◆ EXERCISE DESCRIPTION
For every line in the material below that holds "Given", report the line.

◆ AVAILABLE DATA

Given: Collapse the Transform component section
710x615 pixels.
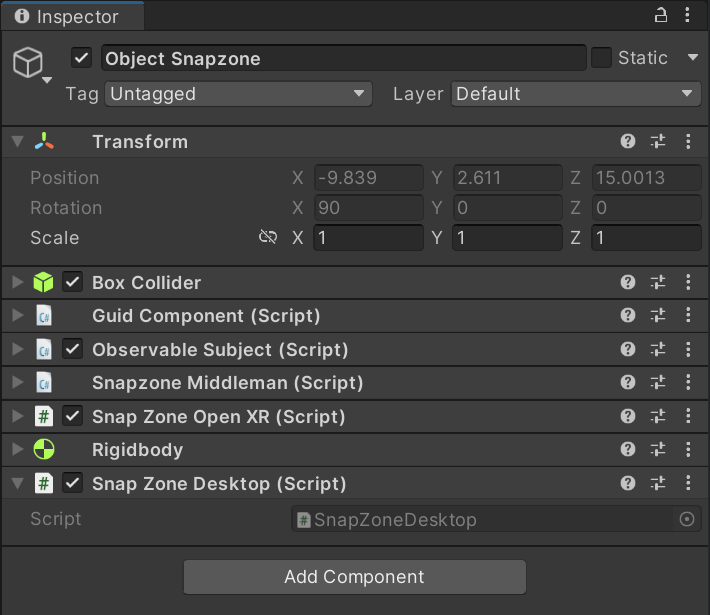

--

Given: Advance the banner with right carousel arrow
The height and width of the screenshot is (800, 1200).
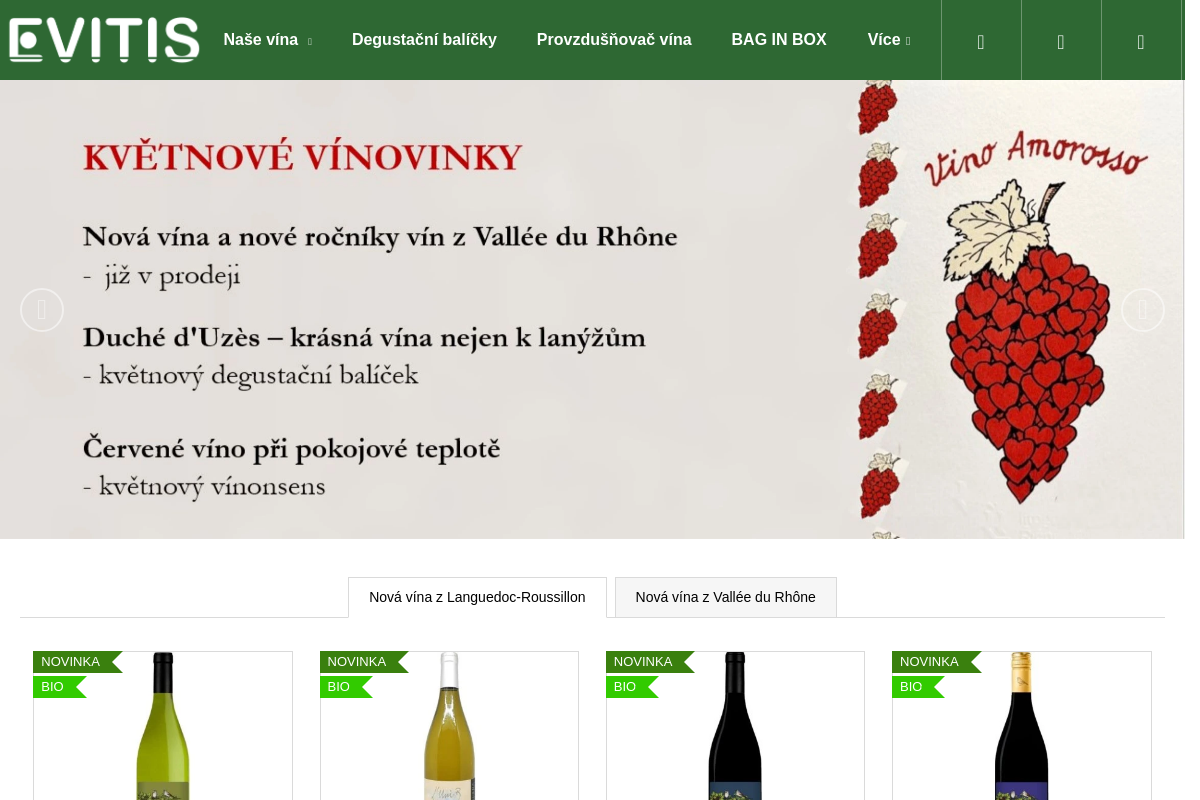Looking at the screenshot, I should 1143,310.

* * *

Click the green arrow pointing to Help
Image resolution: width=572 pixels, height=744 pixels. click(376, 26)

◆ EXERCISE RESULT
Given: Collapse the Transform component section
Given: Advance the banner with right carousel arrow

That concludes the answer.